## Given problem
Copy everything in the listing below from the line containing "Viewport: 800px width, 500px height." down to the line containing "coord(217,182)", including both of those lines, and reproduce them without any changes.

— Start of Provided records —

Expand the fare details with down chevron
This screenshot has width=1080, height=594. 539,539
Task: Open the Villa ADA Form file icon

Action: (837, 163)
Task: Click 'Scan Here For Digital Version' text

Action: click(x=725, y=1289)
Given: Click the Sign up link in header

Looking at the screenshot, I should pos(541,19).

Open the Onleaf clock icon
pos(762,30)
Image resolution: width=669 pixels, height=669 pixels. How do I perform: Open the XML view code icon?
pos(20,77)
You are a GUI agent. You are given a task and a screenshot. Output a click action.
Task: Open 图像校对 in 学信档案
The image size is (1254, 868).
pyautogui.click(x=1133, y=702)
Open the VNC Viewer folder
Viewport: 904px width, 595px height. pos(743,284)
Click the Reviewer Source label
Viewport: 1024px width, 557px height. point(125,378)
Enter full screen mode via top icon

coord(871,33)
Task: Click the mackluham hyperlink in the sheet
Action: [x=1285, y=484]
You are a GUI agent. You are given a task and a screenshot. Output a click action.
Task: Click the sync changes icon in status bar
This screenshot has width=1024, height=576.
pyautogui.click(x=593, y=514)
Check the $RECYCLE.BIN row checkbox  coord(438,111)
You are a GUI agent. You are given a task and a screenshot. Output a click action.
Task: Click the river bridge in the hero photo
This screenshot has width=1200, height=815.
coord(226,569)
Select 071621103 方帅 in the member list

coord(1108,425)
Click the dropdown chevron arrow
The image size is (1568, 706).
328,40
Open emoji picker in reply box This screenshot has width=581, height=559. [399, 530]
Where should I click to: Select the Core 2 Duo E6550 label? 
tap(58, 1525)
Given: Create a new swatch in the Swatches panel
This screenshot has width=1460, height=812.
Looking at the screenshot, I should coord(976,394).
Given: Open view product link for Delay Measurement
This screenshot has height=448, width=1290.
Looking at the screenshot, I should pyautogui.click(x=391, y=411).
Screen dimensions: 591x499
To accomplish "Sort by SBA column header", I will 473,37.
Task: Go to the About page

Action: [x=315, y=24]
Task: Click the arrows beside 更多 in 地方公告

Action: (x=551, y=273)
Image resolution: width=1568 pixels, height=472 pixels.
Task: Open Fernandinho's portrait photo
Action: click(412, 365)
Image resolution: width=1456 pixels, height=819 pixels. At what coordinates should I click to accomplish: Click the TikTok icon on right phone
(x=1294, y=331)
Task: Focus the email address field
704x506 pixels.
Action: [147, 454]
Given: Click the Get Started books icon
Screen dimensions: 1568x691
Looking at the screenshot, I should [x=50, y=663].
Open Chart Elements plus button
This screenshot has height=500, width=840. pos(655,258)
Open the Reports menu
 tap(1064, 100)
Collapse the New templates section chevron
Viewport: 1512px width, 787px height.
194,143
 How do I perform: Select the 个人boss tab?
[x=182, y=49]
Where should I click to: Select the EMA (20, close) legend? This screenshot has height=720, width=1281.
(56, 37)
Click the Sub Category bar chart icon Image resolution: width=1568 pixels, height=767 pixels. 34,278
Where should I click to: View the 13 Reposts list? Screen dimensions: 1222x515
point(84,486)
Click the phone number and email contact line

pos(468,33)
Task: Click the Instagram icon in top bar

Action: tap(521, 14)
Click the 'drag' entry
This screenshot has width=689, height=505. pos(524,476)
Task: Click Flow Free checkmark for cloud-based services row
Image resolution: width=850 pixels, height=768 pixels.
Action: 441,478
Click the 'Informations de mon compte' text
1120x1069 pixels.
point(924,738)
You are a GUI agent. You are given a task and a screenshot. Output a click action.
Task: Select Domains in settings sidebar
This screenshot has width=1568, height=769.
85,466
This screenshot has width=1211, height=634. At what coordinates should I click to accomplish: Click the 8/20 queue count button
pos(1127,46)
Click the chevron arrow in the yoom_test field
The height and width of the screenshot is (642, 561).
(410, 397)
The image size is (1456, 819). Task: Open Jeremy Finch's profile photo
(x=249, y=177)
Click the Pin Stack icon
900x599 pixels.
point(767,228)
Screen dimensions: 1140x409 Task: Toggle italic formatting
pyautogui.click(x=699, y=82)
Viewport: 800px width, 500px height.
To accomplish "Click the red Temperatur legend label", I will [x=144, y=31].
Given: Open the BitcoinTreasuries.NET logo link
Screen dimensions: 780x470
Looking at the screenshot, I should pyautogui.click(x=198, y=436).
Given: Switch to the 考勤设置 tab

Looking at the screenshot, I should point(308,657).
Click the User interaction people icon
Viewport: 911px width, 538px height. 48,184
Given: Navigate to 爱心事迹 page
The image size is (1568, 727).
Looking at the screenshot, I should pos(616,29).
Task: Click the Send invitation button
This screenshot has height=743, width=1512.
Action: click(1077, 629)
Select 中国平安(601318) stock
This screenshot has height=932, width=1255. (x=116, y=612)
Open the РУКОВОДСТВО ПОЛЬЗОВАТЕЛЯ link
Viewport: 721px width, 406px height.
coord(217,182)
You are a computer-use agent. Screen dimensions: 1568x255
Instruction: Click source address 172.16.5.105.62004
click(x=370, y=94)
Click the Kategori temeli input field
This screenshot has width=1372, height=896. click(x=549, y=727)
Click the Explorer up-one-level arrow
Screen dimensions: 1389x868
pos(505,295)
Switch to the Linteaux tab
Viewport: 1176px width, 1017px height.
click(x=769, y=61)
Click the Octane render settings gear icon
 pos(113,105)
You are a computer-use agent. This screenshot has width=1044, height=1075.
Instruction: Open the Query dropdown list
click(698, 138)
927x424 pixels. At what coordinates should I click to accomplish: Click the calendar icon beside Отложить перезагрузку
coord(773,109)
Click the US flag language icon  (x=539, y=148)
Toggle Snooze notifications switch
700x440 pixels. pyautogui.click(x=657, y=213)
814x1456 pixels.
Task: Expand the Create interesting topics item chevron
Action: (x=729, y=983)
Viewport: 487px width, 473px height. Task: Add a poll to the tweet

— End of Provided records —

## Answer in full
Viewport: 800px width, 500px height.
To accomplish "Click the red Temperatur legend label", I will [x=144, y=31].
Given: Open the BitcoinTreasuries.NET logo link
Screen dimensions: 780x470
Looking at the screenshot, I should pyautogui.click(x=198, y=436).
Given: Switch to the 考勤设置 tab

Looking at the screenshot, I should point(308,657).
Click the User interaction people icon
Viewport: 911px width, 538px height. 48,184
Given: Navigate to 爱心事迹 page
The image size is (1568, 727).
Looking at the screenshot, I should pos(616,29).
Task: Click the Send invitation button
This screenshot has height=743, width=1512.
Action: click(1077, 629)
Select 中国平安(601318) stock
This screenshot has height=932, width=1255. (x=116, y=612)
Open the РУКОВОДСТВО ПОЛЬЗОВАТЕЛЯ link
Viewport: 721px width, 406px height.
coord(217,182)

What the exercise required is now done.